Esta nueva «visibilidad orgullosa» choca con la narrativa beligerante que domina en Washington. En abril, el presidente de la FCC, Brendan Carr, advertía en el Financial Times de que los aliados europeos debían «elegir entre la tecnología de las democracias occidentales o la del Partido Comunista Chino», señal inequívoca de que la Casa Blanca pretende convertir la conectividad, con Starlink incluida, en una especie de test de lealtad geopolítica.
El contraste no podría ser mayor: mientras Beijing ofrece mercado y recursos, tierras raras, economías de escala, un ecosistema de ingenieros que genera más patentes que nadie, etc. a cambio de adopción mutua y, sobre todo, de legitimidad; Washington reclama adhesión incondicional a un bloque que, paradójicamente, se muestra cada vez más hostil, menos predecible, más chulesco, más proteccionista y, sobre todo, más egoísta, mirando únicamente por el «America First». Toda una decadencia representada por el estilo y los modos de un irresponsable populista llamado Donald Trump.
La consecuencia es que Europa, tradicionalmente celosa de su «tercera vía», se encuentra forzada a gestionar un equilibrio cada vez más inestable. A la hora de desplegar redes 5G, automatizar fábricas o electrificar flotas, la verdadera decisión ya no es si comprar hardware «made in China», sino bajo qué condiciones puede hacerlo sin sacrificar autonomía regulatoria ni acceso a innovación crítica.

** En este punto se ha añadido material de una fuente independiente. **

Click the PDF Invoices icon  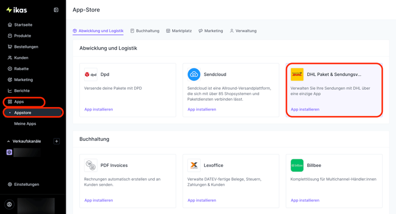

En ese escenario, la actitud emergente de las tecnológicas chinas de pasar de la discreción a la exhibición de Chineseness, introduce una variable inesperada: la soft-power tecnológica. Al abandonar el camuflaje, DeepSeek, Unitree o BYD transforman su procedencia en argumento de venta: frugalidad innovadora, dominio de la manufactura robotizada y apertura cada vez más genuina del código fuente. Esa combinación obliga a revisitar el mantra de Xi: abrirse «más y mejor» ya no es solo una meta macroeconómica; es, sobre todo, una estrategia reputacional que capitaliza la ansiedad de Occidente y convierte la competitividad en herramienta diplomática.
Para Europa, y, por extensión, para España, la decisión pasa por diseñar políticas industriales que convoquen a la inversión china sin hipotecar la gobernanza digital. No se trata de «elegir bando», sino de aprender a co-innovar desde reglas claras de transparencia, ciberseguridad y protección de datos. Lo contrario equivaldría a renunciar a la ola de disrupción que, como demuestra DeepSeek, ya no depende tanto del silicio estadounidense utilizado como supuesto «llave del paraíso», sino de la alquimia de algoritmos, restricciones y talento global distribuido.
En última instancia, aceptar la «aportación de China al mundo», que no es otra cosa que tecnología con ambición de liderazgo, implica superar el dilema maniqueo que algunos quieren imponer. La colaboración en inteligencia artificial, robótica o movilidad eléctrica no exige en absoluto abdicar de los derechos humanos ni aceptar sistemas políticos ajenos; exige algo más prosaico y difícil: gestionar interdependencias en un orden multipolar donde la innovación ya no tiene pasaporte, pero sí matices culturales que conviene reconocer, regular y, llegado el caso, celebrar. Porque la próxima ola de progreso, desde la energía a la salud, dependerá menos de banderas que de nuestra capacidad para tejer redes de conocimiento que crucen, sin complejos, la nueva Ruta de la Seda digital.